25 The North Island of New Zealand has much in common with Northern Ireland: great geology, welcoming people, dreadful drivers.

24 Hawaii and the Lake District are simply at different stages of volcanic development.

23 Yosemite National Park, California – the Half-Dome at sunset is spectacular, but so, too, is sunrise over the the largest expanse of heather moorland in England, in the North Yorkshire Moors National Park.

22 Hong Kong – Manchester also has great Cantonese food.

21 Victoria Falls, Zambia/Zimbabwe – try instead the Victoria Embankment, London. You can't bungee-jump from Westminster Bridge into seething spray, but conversely the Zambezi river boasts not a single obelisk from Egypt.

20 Great Wall of China – yet you can walk Hadrian's Wall in only a couple of days.

19 The Maldives, like the Fens, are thinly populated and are soon to disappear if sea levels rise areas.
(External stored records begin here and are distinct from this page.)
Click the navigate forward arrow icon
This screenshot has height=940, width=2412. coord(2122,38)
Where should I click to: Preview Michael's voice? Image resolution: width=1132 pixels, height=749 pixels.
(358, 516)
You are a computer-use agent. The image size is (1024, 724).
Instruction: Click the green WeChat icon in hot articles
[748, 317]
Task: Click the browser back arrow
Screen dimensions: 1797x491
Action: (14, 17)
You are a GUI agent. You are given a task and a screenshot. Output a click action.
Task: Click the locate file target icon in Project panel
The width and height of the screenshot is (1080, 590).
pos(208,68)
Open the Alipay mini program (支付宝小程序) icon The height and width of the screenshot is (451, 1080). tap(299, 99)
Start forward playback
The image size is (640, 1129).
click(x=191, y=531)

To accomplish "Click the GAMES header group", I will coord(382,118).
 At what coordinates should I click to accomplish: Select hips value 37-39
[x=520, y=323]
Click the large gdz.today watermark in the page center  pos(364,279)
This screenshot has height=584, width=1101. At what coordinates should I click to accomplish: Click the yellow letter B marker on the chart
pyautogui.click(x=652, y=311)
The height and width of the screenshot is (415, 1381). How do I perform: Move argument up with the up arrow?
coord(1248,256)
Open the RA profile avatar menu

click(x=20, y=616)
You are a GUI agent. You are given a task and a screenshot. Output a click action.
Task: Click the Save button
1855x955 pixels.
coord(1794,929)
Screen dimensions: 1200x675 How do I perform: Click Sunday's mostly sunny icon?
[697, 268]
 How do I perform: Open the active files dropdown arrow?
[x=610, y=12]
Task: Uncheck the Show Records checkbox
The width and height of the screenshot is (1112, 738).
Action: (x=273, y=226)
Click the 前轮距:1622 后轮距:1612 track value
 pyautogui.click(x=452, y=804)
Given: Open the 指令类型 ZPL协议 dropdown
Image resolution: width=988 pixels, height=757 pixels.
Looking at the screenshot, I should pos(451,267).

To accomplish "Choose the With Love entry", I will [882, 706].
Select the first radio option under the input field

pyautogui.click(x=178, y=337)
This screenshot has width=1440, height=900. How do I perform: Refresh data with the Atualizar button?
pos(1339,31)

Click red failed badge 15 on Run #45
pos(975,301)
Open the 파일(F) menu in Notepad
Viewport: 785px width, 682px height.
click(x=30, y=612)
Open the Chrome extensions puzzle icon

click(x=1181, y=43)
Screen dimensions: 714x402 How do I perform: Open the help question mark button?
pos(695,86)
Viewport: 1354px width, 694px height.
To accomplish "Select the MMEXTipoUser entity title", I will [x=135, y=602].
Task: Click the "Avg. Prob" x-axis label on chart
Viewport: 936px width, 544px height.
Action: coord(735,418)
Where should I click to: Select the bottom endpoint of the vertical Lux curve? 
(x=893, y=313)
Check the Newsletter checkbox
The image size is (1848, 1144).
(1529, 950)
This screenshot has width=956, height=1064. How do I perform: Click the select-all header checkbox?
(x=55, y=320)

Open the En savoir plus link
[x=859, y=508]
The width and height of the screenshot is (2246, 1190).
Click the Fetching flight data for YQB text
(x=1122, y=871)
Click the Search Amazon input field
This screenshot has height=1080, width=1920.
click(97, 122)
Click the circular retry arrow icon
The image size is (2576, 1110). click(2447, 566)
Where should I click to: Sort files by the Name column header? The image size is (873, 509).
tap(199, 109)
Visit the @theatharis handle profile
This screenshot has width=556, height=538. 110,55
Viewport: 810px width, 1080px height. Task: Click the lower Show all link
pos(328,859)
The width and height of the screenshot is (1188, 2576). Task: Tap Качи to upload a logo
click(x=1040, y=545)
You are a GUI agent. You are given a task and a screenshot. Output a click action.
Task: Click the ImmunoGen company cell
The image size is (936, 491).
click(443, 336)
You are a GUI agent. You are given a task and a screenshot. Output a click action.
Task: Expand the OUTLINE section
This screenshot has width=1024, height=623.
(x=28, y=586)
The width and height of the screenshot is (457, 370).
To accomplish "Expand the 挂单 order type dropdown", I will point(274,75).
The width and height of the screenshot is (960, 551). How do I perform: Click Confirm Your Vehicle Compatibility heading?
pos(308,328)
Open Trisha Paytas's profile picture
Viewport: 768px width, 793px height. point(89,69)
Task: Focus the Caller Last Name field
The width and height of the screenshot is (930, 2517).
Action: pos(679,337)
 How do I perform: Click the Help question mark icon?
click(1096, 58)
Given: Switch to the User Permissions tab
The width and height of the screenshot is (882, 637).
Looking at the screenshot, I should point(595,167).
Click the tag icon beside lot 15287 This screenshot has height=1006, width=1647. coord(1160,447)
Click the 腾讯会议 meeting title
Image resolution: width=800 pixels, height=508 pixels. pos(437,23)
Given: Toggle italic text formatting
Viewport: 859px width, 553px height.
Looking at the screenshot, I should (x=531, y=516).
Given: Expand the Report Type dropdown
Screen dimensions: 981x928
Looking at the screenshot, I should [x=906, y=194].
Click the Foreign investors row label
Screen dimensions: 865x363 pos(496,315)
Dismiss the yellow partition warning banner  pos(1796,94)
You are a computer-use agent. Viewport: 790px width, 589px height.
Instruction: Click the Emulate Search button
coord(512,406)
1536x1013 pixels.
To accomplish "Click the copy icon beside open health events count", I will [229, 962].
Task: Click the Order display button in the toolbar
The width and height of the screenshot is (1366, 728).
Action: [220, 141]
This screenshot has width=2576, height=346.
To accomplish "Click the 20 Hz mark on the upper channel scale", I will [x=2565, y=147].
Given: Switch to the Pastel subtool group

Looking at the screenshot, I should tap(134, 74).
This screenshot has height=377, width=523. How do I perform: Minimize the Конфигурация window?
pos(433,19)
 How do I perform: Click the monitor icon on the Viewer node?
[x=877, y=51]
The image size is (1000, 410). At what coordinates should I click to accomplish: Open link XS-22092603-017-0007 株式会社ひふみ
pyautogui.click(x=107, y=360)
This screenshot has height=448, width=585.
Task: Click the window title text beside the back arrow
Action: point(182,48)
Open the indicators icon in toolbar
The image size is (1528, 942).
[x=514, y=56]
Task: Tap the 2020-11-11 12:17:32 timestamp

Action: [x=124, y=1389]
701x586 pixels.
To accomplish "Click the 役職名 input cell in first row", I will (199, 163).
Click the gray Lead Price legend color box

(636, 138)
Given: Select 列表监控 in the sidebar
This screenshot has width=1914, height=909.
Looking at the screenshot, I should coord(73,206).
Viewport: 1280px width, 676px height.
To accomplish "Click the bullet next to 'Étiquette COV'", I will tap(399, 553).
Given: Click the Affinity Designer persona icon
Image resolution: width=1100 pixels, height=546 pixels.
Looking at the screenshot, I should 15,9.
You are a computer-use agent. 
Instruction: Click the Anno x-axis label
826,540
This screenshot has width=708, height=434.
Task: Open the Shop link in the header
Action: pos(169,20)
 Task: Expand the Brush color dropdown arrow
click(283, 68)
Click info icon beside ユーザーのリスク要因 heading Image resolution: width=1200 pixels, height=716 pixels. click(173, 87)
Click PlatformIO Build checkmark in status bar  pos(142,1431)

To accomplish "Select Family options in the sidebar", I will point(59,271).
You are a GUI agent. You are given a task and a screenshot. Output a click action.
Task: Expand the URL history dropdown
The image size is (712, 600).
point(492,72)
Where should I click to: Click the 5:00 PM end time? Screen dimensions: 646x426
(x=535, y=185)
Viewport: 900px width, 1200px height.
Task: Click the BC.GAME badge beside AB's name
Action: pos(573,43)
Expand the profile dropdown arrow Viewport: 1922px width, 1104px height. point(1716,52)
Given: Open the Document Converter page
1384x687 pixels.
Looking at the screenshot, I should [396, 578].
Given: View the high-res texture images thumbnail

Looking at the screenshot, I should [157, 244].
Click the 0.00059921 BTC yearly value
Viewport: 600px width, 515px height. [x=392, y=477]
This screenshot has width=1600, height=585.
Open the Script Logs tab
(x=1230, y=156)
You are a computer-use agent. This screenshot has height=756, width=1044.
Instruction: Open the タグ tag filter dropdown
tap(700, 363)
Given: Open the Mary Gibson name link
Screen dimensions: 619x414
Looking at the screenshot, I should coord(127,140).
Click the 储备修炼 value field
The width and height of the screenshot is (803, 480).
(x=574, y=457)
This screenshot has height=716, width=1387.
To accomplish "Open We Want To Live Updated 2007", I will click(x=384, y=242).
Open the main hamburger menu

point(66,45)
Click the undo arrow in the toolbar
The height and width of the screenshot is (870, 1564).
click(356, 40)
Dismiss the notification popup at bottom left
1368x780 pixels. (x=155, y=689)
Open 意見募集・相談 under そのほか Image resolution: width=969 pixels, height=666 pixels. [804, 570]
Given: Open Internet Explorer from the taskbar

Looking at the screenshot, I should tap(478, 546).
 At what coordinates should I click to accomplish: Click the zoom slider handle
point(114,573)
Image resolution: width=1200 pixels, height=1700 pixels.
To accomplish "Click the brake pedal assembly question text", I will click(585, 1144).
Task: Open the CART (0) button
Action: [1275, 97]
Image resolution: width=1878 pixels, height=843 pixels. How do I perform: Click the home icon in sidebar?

The Maldives lacks place names like Twenty Pence Lane, Hundred Foot Drain and Six Mile Bottom. But don't try scuba-diving in the Fens.

18 Venice is fine, but unlike Little Venice in London you can't get there on a Zone 1-2 Travelcard – and the pizzas in London W9 are better.

17 Pyramids – squint at Silbury Hill in Wiltshire and you're on the outskirts of Cairo.

16 Petra in Jordan has plenty in common with Rotherham in South Yorkshire: no one wants to go to either much at the moment.

15 The Niagara Falls and the Hilton Hotel, Gatwick, are leading destinations for newly-weds.

14 Machu Picchu, Peru, and Bardsey Island, Wales, are difficult-to-reach sacred sites.

13 Chichenitza, Mexico, involves a long slog across the Yucatan. Instead, the Pitt Rivers Museum, Oxford, has a fair collection of Mexicana.

12 Uluru (Ayers Rock) and Dartmoor are both strange phenomena in the middle of nowhere.

11 Lake Louise – Loch Lomond is bonnier.

10 The Taj Mahal's namesake, a restaurant in Crawley, has fewer tourists and better food.

9 New York City – see old York. First we take the Minster, then we take Betty's Tea Rooms.

8 Sydney and Whitby – Cook was fond of both.

7 Las Vegas, Nevada, just takes ideas from ancient civilisations – we pinched real souvenirs and put them in the British Museum, London.

6 Golden Temple, Amritsar – the Ramgarhia Sikh Temple, Birmingham, is nearer and safer.

5 Cape Town meet Cape Wrath – a stunning location at the collision of two oceans (well, one ocean and the Minch, in the case of Cape Wrath).

4 South Island, New Zealand, shares with Yorkshire towns called Rotherham, Richmond and Wakefield. Yorkshire has no Franz Josef Glacier, or Shag Point, but conversely Harvey Nichols is nowhere on the South Island.

3 Walt Disney World, Florida – Alton Towers is equally difficult to reach without a car.

2 The Great Barrier Reef shares with the Reef, a bar at Waterloo station in London, the property that you can peer upon a swirl of motion as colourful creatures go about their business.

1 Grand Canyon, USA. Cheddar Gorge? Maybe there is some point in foreign travel after all.